Year 6 is an educational year group in schools in many countries including the United Kingdom, Australia and New Zealand. It is usually the sixth year of compulsory education and incorporates students aged between ten and eleven however some children who are in Year 6 can be considered as grade 4 in some countries but if the child who was born after September 2nd and grade 4, they will be replaced as Year 5.

Australia
In Australia, Year 6 is usually the seventh year of compulsory education. Although there are slight variations between the states, most children in Year Six are aged between eleven and twelve.

New Zealand
In New Zealand, Year 6 is the sixth year of compulsory education. Children entering this year group are generally aged between 9.5 and 11.
 Year 6 pupils are usually educated in primary schools or in area schools. For contributing primary schools, this is the last year, with students moving onto intermediate schools or combined intermediate and secondary schools, while full primary schools continue to Year 8.

United Kingdom

England
In schools in England Year 6 is the sixth year after Reception. It is the sixth full year of compulsory education, with children being admitted who are aged 10 before 1 September in any given academic year. It is also the final year of Key Stage 2 in which the National Curriculum is taught. It is also the year in which all students in maintained schools undertake National Curriculum tests (known as SATs) in the core subjects of English and Mathematics.

Year 6 is usually the final year of Primary or Junior School.
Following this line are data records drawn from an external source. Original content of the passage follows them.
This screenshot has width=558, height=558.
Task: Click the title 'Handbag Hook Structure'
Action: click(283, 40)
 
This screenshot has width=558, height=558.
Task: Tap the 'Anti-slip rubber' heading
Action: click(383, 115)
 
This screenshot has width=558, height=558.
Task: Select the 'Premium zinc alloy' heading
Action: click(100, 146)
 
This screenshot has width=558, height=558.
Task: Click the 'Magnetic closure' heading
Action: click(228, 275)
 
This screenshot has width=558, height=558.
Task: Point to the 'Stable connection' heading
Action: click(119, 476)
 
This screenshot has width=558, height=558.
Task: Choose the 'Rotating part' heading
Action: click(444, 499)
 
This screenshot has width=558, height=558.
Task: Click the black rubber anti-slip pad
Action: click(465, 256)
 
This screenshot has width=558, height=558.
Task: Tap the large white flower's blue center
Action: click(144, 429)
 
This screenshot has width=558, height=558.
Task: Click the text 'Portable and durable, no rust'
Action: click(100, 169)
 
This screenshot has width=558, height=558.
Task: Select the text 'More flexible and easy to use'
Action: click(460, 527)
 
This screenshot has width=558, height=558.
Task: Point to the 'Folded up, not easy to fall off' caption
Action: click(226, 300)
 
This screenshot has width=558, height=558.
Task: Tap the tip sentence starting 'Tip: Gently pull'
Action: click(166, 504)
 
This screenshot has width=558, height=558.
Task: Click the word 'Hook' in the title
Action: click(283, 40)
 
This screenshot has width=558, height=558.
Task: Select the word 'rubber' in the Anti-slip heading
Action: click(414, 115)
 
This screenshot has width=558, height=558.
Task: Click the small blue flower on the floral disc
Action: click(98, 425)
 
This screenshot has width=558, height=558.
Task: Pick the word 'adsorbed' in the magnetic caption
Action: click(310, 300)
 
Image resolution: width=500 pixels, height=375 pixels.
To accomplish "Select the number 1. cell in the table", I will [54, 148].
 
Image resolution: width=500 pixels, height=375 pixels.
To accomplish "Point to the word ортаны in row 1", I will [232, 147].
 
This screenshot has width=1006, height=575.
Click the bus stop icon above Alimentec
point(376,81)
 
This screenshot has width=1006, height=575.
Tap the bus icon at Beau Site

In some areas of England, Year 6 is a year group in Middle school, which covers the year 5–8 or 4–7-year groups.

In some parts of England, where there remain separate Grammar and Secondary modern schools, students in Year 6 may sit a test for entrance into a Grammar school. The test is known colloquially as the Eleven plus exam.

Wales
In schools in Wales Year 6 is the sixth year after Reception. It is currently the sixth full year of compulsory education, with children being admitted who are aged 10 before 1 September in any given academic year. It is the final year group in Key Stage 2.

Northern Ireland and Scotland

In Northern Ireland and Scotland, the sixth year of compulsory education is called Primary 6, and pupils generally start at the age of 9 or 10.